WORK INSTRUCTIONS: Copy every record word for word. The images stay behind.

Excerpts from a dataset
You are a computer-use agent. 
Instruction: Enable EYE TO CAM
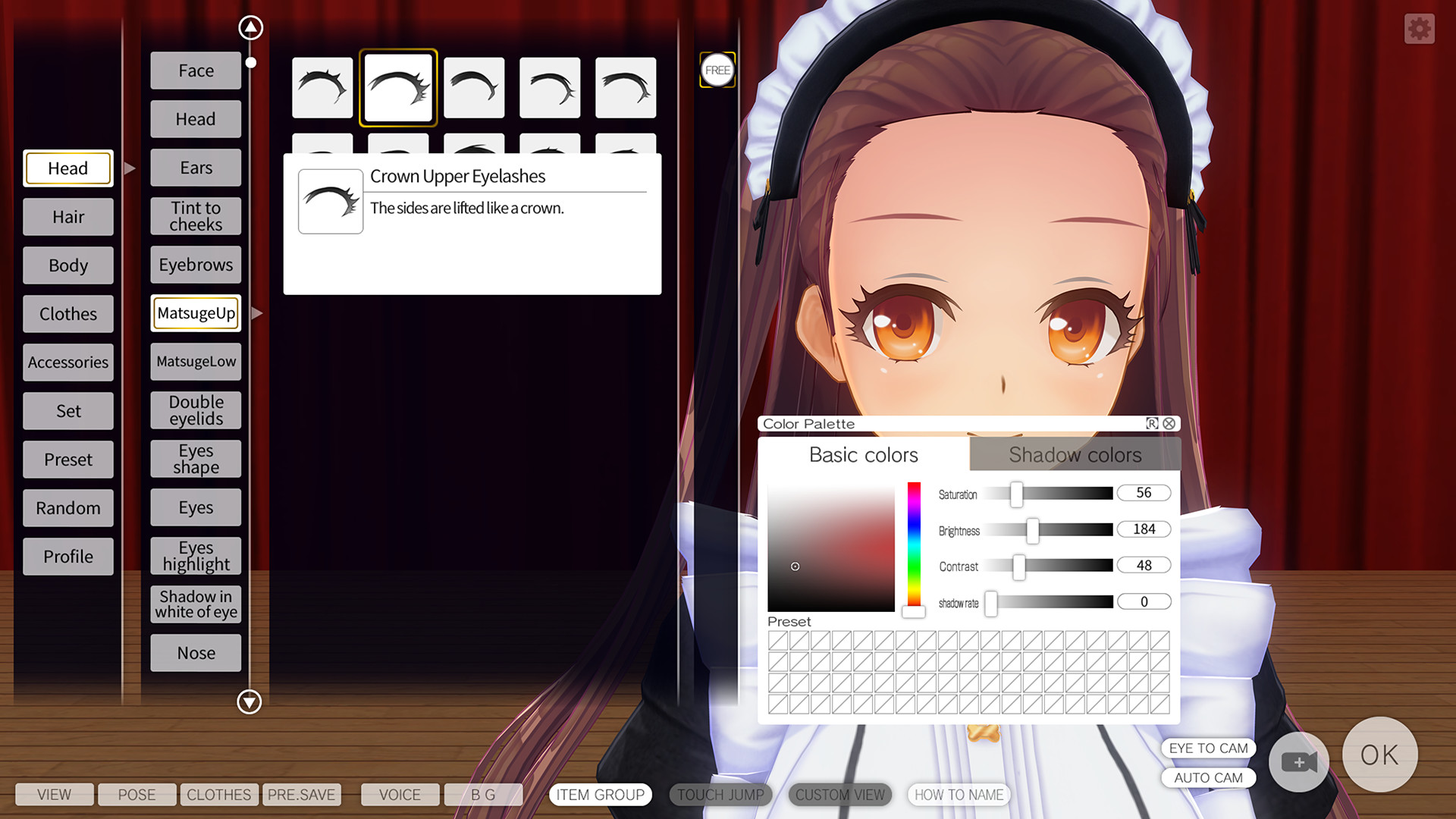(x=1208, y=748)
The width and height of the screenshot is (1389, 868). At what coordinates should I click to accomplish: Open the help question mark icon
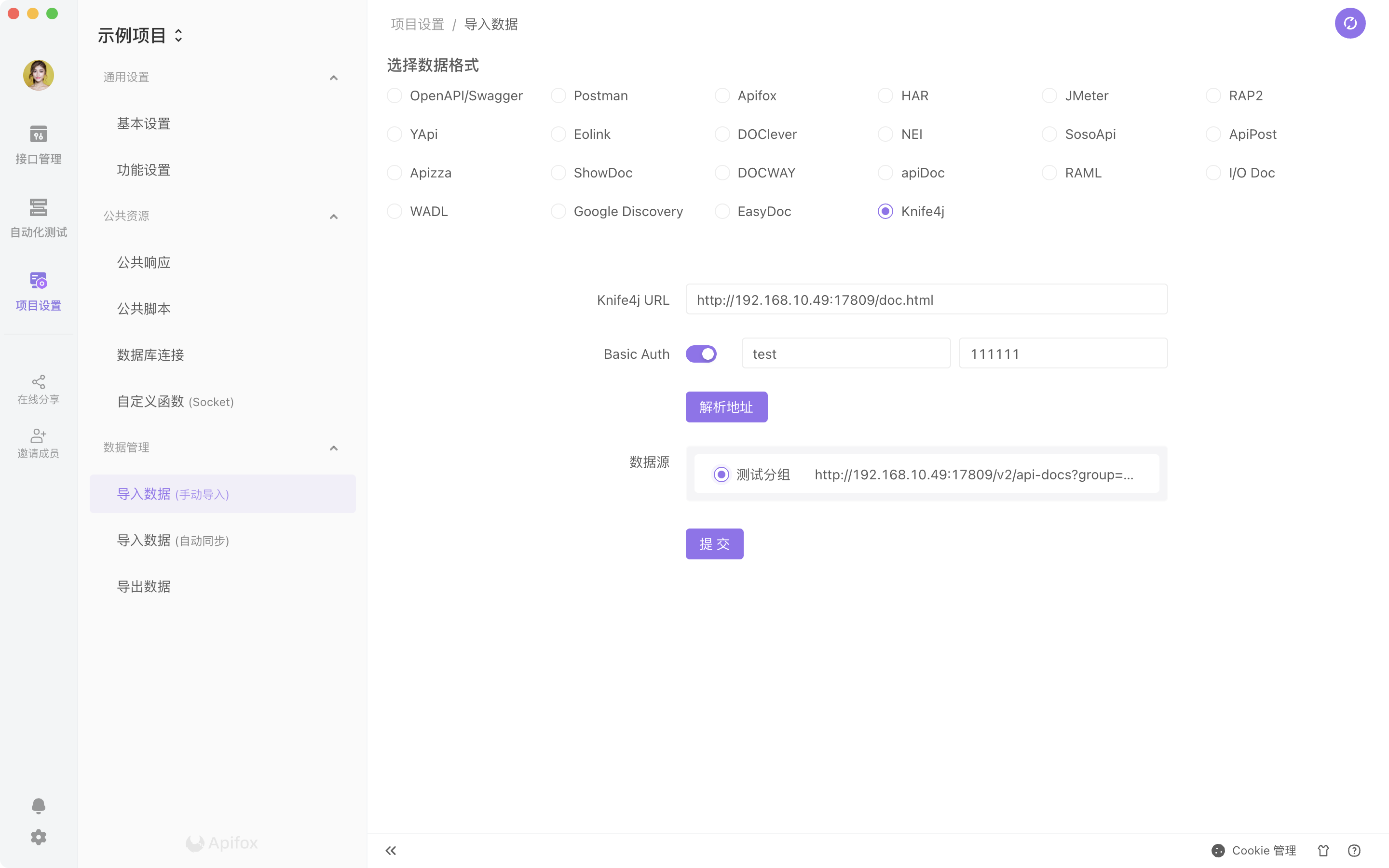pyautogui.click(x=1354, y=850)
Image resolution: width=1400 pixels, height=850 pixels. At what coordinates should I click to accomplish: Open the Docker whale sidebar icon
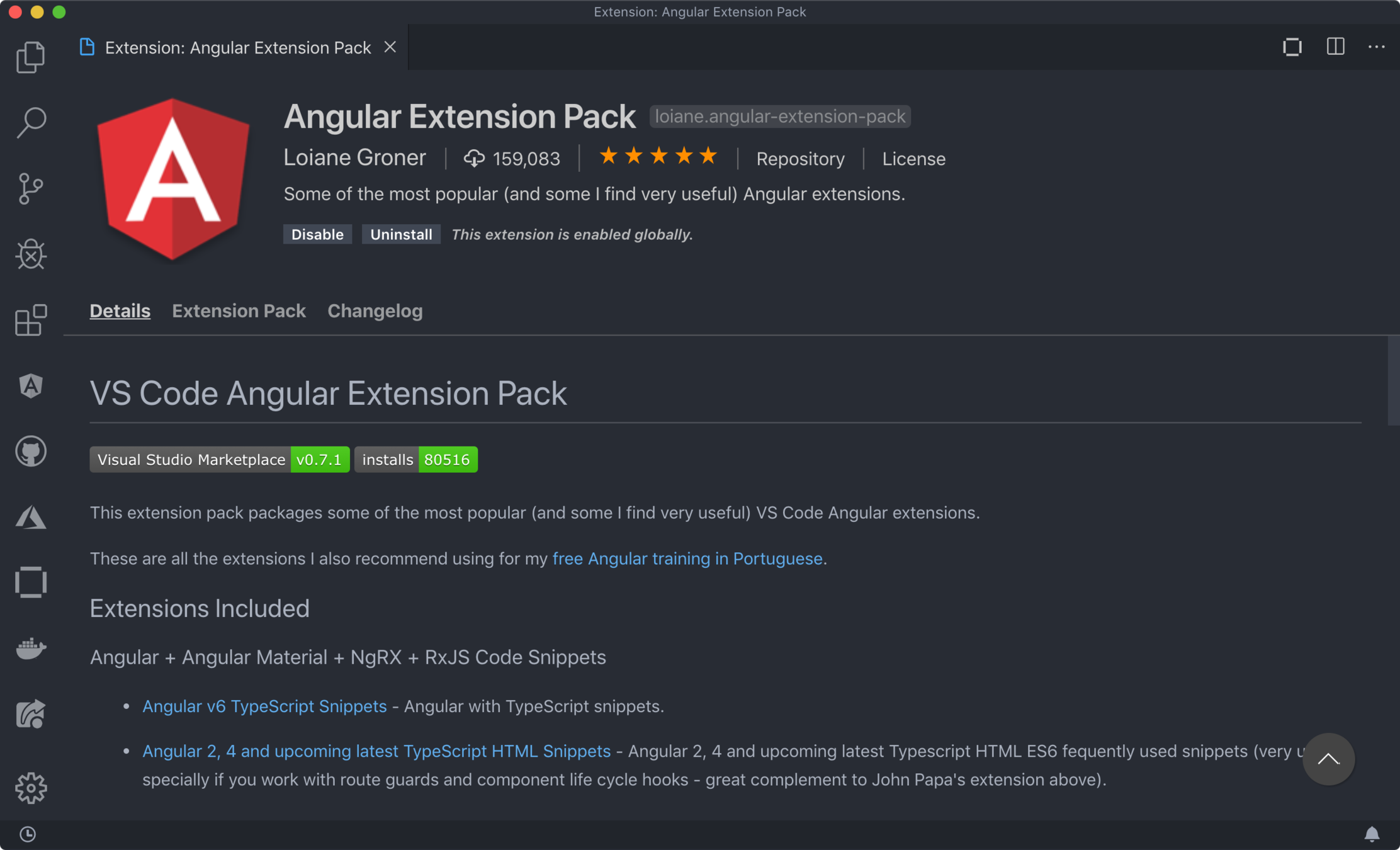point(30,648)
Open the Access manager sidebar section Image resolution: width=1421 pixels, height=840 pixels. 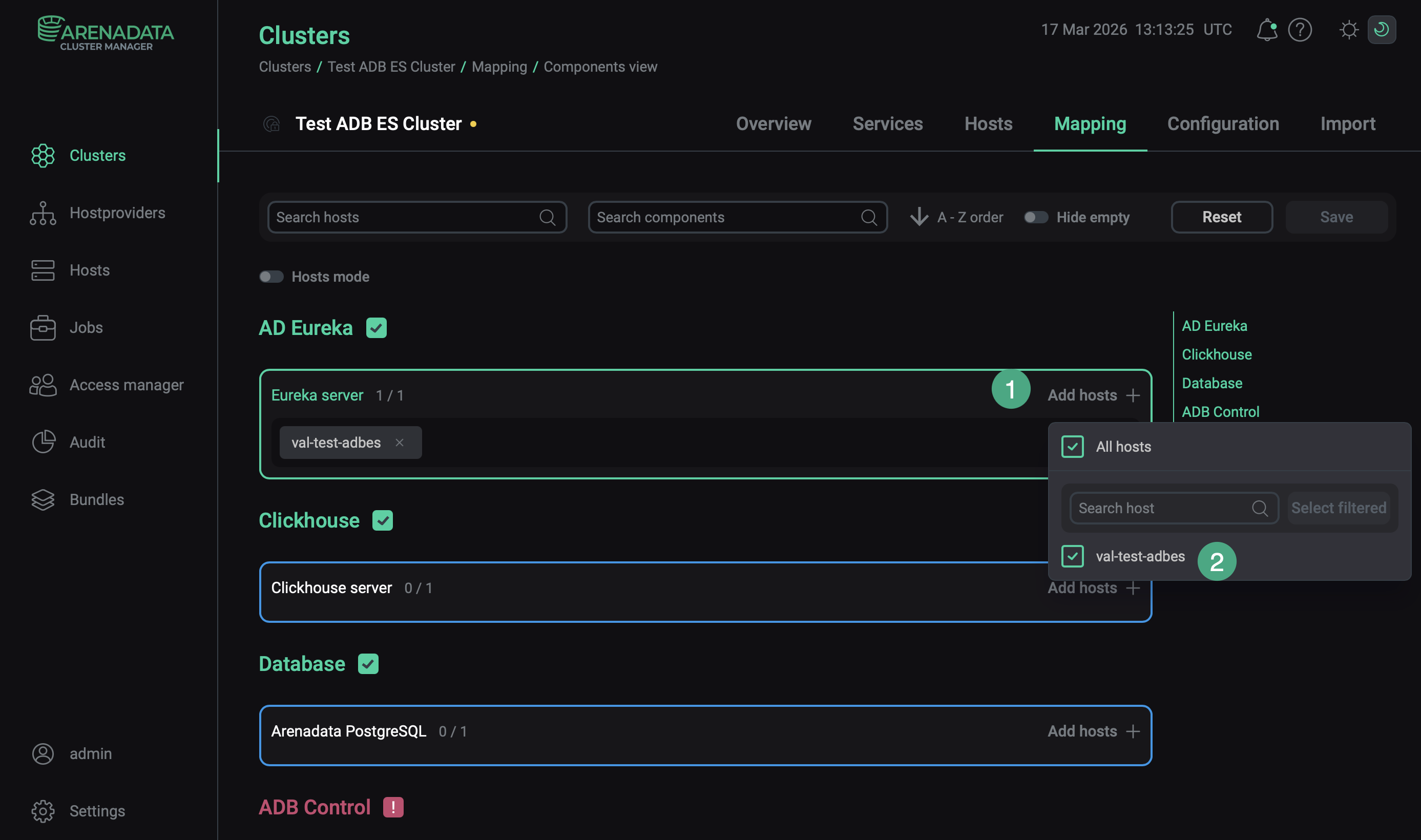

RESULT FOR THIS TASK:
You are a computer-use agent. 
Instruction: Enable EYE TO CAM
(x=1208, y=748)
The width and height of the screenshot is (1389, 868). At what coordinates should I click to accomplish: Open the help question mark icon
pyautogui.click(x=1354, y=850)
Image resolution: width=1400 pixels, height=850 pixels. At what coordinates should I click to accomplish: Open the Docker whale sidebar icon
point(30,648)
Open the Access manager sidebar section Image resolution: width=1421 pixels, height=840 pixels. 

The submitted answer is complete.